TASK: Print the whole listing below again, exactly as given.

####

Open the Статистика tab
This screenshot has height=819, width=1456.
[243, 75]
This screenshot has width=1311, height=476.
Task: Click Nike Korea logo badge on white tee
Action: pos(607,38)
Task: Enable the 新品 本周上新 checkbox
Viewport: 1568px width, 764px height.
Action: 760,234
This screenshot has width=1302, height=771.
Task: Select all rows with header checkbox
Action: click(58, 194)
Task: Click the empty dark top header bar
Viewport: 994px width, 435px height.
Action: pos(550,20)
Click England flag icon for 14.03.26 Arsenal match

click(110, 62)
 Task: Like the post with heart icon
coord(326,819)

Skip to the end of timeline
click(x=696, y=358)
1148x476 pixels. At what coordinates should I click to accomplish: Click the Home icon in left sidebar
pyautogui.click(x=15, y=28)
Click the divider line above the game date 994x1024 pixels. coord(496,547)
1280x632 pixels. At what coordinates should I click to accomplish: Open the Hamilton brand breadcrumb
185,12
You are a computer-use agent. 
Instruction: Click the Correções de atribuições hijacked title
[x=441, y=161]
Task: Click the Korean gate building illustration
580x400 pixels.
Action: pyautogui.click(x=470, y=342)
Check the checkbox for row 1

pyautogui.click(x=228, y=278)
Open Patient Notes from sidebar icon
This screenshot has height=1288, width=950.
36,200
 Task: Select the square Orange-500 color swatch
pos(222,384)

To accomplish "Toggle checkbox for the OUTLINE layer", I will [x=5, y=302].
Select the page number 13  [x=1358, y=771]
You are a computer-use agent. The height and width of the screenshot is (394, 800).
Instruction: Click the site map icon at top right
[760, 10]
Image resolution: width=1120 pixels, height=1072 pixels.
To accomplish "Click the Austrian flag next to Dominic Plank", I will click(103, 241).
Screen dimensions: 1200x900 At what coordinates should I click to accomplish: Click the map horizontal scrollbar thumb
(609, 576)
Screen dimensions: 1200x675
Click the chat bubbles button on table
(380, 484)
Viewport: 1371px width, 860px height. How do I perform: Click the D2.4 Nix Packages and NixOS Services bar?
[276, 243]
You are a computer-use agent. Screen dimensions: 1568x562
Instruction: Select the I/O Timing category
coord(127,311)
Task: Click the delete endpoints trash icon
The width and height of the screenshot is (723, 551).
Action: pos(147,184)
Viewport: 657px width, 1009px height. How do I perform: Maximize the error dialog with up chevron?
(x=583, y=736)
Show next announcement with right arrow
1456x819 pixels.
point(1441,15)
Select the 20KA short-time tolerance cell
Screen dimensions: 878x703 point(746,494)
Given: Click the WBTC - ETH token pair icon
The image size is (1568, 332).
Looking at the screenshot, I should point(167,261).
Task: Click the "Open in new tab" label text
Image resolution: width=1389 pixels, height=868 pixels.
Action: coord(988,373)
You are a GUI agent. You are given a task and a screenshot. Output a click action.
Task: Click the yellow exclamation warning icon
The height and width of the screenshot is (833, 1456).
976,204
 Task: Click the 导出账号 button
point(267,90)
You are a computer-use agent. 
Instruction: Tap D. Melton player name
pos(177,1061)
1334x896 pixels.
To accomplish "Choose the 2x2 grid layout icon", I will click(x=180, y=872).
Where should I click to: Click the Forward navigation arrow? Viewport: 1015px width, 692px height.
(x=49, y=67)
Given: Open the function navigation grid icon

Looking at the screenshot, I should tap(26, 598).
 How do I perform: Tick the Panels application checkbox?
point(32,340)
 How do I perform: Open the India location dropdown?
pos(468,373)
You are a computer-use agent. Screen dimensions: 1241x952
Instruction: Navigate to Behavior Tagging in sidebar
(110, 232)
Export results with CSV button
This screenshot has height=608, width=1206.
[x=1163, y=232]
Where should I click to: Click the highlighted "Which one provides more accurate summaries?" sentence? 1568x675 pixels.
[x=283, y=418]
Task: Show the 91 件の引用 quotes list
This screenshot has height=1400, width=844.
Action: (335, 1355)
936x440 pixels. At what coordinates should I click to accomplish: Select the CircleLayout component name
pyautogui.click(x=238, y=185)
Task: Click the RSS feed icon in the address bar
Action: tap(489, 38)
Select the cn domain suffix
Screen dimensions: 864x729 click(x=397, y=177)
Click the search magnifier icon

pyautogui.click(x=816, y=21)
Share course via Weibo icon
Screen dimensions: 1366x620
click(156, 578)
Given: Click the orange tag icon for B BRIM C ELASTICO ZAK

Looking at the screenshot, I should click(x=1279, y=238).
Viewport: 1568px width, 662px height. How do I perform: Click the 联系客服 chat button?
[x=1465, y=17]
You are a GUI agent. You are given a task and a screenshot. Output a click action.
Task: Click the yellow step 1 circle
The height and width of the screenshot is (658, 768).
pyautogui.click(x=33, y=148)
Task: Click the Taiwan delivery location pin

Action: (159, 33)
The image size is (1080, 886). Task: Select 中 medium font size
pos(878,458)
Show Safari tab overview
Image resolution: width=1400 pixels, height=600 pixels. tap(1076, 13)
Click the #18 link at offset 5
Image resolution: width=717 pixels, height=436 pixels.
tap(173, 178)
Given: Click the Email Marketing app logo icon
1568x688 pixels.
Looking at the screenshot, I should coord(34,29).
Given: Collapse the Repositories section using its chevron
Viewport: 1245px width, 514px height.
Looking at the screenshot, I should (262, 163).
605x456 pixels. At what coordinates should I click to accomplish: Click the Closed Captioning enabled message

####

EXERCISE SOLUTION:
Open the Статистика tab
This screenshot has height=819, width=1456.
[243, 75]
This screenshot has width=1311, height=476.
Task: Click Nike Korea logo badge on white tee
Action: pos(607,38)
Task: Enable the 新品 本周上新 checkbox
Viewport: 1568px width, 764px height.
Action: 760,234
This screenshot has width=1302, height=771.
Task: Select all rows with header checkbox
Action: click(58, 194)
Task: Click the empty dark top header bar
Viewport: 994px width, 435px height.
Action: pos(550,20)
Click England flag icon for 14.03.26 Arsenal match

click(110, 62)
 Task: Like the post with heart icon
coord(326,819)

Skip to the end of timeline
click(x=696, y=358)
1148x476 pixels. At what coordinates should I click to accomplish: Click the Home icon in left sidebar
pyautogui.click(x=15, y=28)
Click the divider line above the game date 994x1024 pixels. coord(496,547)
1280x632 pixels. At what coordinates should I click to accomplish: Open the Hamilton brand breadcrumb
185,12
You are a computer-use agent. 
Instruction: Click the Correções de atribuições hijacked title
[x=441, y=161]
Task: Click the Korean gate building illustration
580x400 pixels.
Action: pyautogui.click(x=470, y=342)
Check the checkbox for row 1

pyautogui.click(x=228, y=278)
Open Patient Notes from sidebar icon
This screenshot has height=1288, width=950.
36,200
 Task: Select the square Orange-500 color swatch
pos(222,384)

To accomplish "Toggle checkbox for the OUTLINE layer", I will [x=5, y=302].
Select the page number 13  [x=1358, y=771]
You are a computer-use agent. The height and width of the screenshot is (394, 800).
Instruction: Click the site map icon at top right
[760, 10]
Image resolution: width=1120 pixels, height=1072 pixels.
To accomplish "Click the Austrian flag next to Dominic Plank", I will click(103, 241).
Screen dimensions: 1200x900 At what coordinates should I click to accomplish: Click the map horizontal scrollbar thumb
(609, 576)
Screen dimensions: 1200x675
Click the chat bubbles button on table
(380, 484)
Viewport: 1371px width, 860px height. How do I perform: Click the D2.4 Nix Packages and NixOS Services bar?
[276, 243]
You are a computer-use agent. Screen dimensions: 1568x562
Instruction: Select the I/O Timing category
coord(127,311)
Task: Click the delete endpoints trash icon
The width and height of the screenshot is (723, 551).
Action: pos(147,184)
Viewport: 657px width, 1009px height. How do I perform: Maximize the error dialog with up chevron?
(x=583, y=736)
Show next announcement with right arrow
1456x819 pixels.
point(1441,15)
Select the 20KA short-time tolerance cell
Screen dimensions: 878x703 point(746,494)
Given: Click the WBTC - ETH token pair icon
The image size is (1568, 332).
Looking at the screenshot, I should point(167,261).
Task: Click the "Open in new tab" label text
Image resolution: width=1389 pixels, height=868 pixels.
Action: coord(988,373)
You are a GUI agent. You are given a task and a screenshot. Output a click action.
Task: Click the yellow exclamation warning icon
The height and width of the screenshot is (833, 1456).
976,204
 Task: Click the 导出账号 button
point(267,90)
You are a computer-use agent. 
Instruction: Tap D. Melton player name
pos(177,1061)
1334x896 pixels.
To accomplish "Choose the 2x2 grid layout icon", I will click(x=180, y=872).
Where should I click to: Click the Forward navigation arrow? Viewport: 1015px width, 692px height.
(x=49, y=67)
Given: Open the function navigation grid icon

Looking at the screenshot, I should tap(26, 598).
 How do I perform: Tick the Panels application checkbox?
point(32,340)
 How do I perform: Open the India location dropdown?
pos(468,373)
You are a computer-use agent. Screen dimensions: 1241x952
Instruction: Navigate to Behavior Tagging in sidebar
(110, 232)
Export results with CSV button
This screenshot has height=608, width=1206.
[x=1163, y=232]
Where should I click to: Click the highlighted "Which one provides more accurate summaries?" sentence? 1568x675 pixels.
[x=283, y=418]
Task: Show the 91 件の引用 quotes list
This screenshot has height=1400, width=844.
Action: (335, 1355)
936x440 pixels. At what coordinates should I click to accomplish: Select the CircleLayout component name
pyautogui.click(x=238, y=185)
Task: Click the RSS feed icon in the address bar
Action: tap(489, 38)
Select the cn domain suffix
Screen dimensions: 864x729 click(x=397, y=177)
Click the search magnifier icon

pyautogui.click(x=816, y=21)
Share course via Weibo icon
Screen dimensions: 1366x620
click(156, 578)
Given: Click the orange tag icon for B BRIM C ELASTICO ZAK

Looking at the screenshot, I should click(x=1279, y=238).
Viewport: 1568px width, 662px height. How do I perform: Click the 联系客服 chat button?
[x=1465, y=17]
You are a GUI agent. You are given a task and a screenshot. Output a click action.
Task: Click the yellow step 1 circle
The height and width of the screenshot is (658, 768).
pyautogui.click(x=33, y=148)
Task: Click the Taiwan delivery location pin

Action: (159, 33)
The image size is (1080, 886). Task: Select 中 medium font size
pos(878,458)
Show Safari tab overview
Image resolution: width=1400 pixels, height=600 pixels. tap(1076, 13)
Click the #18 link at offset 5
Image resolution: width=717 pixels, height=436 pixels.
tap(173, 178)
Given: Click the Email Marketing app logo icon
1568x688 pixels.
Looking at the screenshot, I should coord(34,29).
Given: Collapse the Repositories section using its chevron
Viewport: 1245px width, 514px height.
Looking at the screenshot, I should (262, 163).
605x456 pixels. At what coordinates should I click to accomplish: Click the Closed Captioning enabled message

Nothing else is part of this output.